• [Exercise brief]: In the entries that follow, the line with "RKDimages 296144 (36, 1842)" opens the range and the line with "Antonio Ruffo (12, 1477)" closes it; repeat that range exactly, both lines included.

─── Entries shown ───

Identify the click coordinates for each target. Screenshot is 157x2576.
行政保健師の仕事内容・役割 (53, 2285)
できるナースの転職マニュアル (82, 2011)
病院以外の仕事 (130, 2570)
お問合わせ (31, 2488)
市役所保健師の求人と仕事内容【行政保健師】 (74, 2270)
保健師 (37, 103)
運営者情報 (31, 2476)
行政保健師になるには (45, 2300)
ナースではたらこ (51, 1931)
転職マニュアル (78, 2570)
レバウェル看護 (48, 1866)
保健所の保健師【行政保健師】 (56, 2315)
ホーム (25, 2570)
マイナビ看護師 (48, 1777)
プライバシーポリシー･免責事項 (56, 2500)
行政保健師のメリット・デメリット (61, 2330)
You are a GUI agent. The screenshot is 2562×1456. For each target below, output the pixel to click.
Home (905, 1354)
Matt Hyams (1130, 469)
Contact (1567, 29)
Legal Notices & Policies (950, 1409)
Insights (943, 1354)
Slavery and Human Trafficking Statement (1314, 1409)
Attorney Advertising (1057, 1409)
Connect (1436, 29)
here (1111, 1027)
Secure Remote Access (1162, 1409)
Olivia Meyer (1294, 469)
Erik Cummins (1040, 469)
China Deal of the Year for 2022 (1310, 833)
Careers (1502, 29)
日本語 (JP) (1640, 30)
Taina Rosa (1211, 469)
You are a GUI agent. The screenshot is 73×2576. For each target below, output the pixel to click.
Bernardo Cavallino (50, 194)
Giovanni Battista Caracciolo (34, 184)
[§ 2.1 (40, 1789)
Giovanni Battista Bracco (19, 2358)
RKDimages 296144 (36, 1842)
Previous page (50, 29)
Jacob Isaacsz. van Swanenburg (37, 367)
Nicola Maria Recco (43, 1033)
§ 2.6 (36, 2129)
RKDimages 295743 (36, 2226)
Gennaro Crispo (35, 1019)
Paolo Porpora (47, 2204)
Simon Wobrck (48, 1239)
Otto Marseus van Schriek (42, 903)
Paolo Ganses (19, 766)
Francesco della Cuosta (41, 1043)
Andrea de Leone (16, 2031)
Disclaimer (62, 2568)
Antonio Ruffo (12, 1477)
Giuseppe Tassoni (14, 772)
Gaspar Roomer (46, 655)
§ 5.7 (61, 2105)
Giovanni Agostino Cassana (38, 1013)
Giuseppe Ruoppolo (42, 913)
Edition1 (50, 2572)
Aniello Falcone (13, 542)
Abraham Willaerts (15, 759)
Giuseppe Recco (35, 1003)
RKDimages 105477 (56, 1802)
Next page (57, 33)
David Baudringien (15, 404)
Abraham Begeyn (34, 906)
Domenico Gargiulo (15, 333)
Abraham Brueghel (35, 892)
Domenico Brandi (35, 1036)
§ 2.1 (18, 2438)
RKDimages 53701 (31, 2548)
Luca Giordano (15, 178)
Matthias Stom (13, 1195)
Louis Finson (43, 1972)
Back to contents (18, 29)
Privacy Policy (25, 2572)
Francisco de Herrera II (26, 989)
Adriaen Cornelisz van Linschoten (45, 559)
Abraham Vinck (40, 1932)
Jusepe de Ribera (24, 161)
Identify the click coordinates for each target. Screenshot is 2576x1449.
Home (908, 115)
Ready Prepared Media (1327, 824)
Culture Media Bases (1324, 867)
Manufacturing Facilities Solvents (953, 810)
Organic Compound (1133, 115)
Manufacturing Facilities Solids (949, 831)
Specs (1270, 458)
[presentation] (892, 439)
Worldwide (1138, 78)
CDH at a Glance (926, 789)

───

• [Response to this task]:
RKDimages 296144 (36, 1842)
Previous page (50, 29)
Jacob Isaacsz. van Swanenburg (37, 367)
Nicola Maria Recco (43, 1033)
§ 2.6 (36, 2129)
RKDimages 295743 (36, 2226)
Gennaro Crispo (35, 1019)
Paolo Porpora (47, 2204)
Simon Wobrck (48, 1239)
Otto Marseus van Schriek (42, 903)
Paolo Ganses (19, 766)
Francesco della Cuosta (41, 1043)
Andrea de Leone (16, 2031)
Disclaimer (62, 2568)
Antonio Ruffo (12, 1477)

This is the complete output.